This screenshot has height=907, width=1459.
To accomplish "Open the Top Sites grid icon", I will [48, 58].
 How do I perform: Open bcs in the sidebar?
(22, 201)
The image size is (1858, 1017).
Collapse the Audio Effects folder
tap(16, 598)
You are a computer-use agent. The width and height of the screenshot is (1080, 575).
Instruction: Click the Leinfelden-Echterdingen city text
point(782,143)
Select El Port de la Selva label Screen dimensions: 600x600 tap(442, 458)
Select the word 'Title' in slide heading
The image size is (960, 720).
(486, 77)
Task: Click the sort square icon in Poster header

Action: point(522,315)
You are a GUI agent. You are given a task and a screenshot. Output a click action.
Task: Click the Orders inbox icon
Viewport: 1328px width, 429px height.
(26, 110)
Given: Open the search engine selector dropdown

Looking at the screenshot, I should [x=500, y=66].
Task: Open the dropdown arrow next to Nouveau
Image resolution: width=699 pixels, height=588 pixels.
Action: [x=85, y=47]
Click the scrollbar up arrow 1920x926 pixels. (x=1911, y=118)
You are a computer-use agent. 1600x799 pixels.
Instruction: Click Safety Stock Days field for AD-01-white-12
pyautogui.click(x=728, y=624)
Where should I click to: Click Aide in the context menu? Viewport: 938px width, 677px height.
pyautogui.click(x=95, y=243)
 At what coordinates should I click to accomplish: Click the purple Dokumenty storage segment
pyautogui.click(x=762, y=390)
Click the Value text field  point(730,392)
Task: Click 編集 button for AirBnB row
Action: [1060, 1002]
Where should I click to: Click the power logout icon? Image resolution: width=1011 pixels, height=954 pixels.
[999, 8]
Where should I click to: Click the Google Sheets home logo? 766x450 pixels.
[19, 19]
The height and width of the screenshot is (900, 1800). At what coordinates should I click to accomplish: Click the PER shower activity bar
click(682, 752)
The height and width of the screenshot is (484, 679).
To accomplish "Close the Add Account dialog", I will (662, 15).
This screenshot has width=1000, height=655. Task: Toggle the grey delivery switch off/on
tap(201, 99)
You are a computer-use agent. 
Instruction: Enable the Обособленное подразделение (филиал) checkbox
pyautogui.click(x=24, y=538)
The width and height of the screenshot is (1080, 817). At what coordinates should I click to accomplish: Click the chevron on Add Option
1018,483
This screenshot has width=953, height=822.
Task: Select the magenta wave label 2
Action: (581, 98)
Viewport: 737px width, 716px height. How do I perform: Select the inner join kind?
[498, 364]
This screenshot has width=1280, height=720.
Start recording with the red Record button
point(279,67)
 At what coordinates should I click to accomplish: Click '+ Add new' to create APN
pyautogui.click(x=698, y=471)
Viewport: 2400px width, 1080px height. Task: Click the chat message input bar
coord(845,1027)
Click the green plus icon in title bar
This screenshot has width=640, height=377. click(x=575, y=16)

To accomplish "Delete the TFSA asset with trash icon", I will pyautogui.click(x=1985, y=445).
• • •
Task
Could the data above be set down exactly, in full?

Worked solution
This screenshot has height=907, width=1459.
To accomplish "Open the Top Sites grid icon", I will [48, 58].
 How do I perform: Open bcs in the sidebar?
(22, 201)
The image size is (1858, 1017).
Collapse the Audio Effects folder
tap(16, 598)
You are a computer-use agent. The width and height of the screenshot is (1080, 575).
Instruction: Click the Leinfelden-Echterdingen city text
point(782,143)
Select El Port de la Selva label Screen dimensions: 600x600 tap(442, 458)
Select the word 'Title' in slide heading
The image size is (960, 720).
(486, 77)
Task: Click the sort square icon in Poster header

Action: point(522,315)
You are a GUI agent. You are given a task and a screenshot. Output a click action.
Task: Click the Orders inbox icon
Viewport: 1328px width, 429px height.
(26, 110)
Given: Open the search engine selector dropdown

Looking at the screenshot, I should [x=500, y=66].
Task: Open the dropdown arrow next to Nouveau
Image resolution: width=699 pixels, height=588 pixels.
Action: [x=85, y=47]
Click the scrollbar up arrow 1920x926 pixels. (x=1911, y=118)
You are a computer-use agent. 1600x799 pixels.
Instruction: Click Safety Stock Days field for AD-01-white-12
pyautogui.click(x=728, y=624)
Where should I click to: Click Aide in the context menu? Viewport: 938px width, 677px height.
pyautogui.click(x=95, y=243)
 At what coordinates should I click to accomplish: Click the purple Dokumenty storage segment
pyautogui.click(x=762, y=390)
Click the Value text field  point(730,392)
Task: Click 編集 button for AirBnB row
Action: [1060, 1002]
Where should I click to: Click the power logout icon? Image resolution: width=1011 pixels, height=954 pixels.
[999, 8]
Where should I click to: Click the Google Sheets home logo? 766x450 pixels.
[19, 19]
The height and width of the screenshot is (900, 1800). At what coordinates should I click to accomplish: Click the PER shower activity bar
click(682, 752)
The height and width of the screenshot is (484, 679).
To accomplish "Close the Add Account dialog", I will (662, 15).
This screenshot has width=1000, height=655. Task: Toggle the grey delivery switch off/on
tap(201, 99)
You are a computer-use agent. 
Instruction: Enable the Обособленное подразделение (филиал) checkbox
pyautogui.click(x=24, y=538)
The width and height of the screenshot is (1080, 817). At what coordinates should I click to accomplish: Click the chevron on Add Option
1018,483
This screenshot has width=953, height=822.
Task: Select the magenta wave label 2
Action: (581, 98)
Viewport: 737px width, 716px height. How do I perform: Select the inner join kind?
[498, 364]
This screenshot has width=1280, height=720.
Start recording with the red Record button
point(279,67)
 At what coordinates should I click to accomplish: Click '+ Add new' to create APN
pyautogui.click(x=698, y=471)
Viewport: 2400px width, 1080px height. Task: Click the chat message input bar
coord(845,1027)
Click the green plus icon in title bar
This screenshot has width=640, height=377. click(x=575, y=16)

To accomplish "Delete the TFSA asset with trash icon", I will pyautogui.click(x=1985, y=445).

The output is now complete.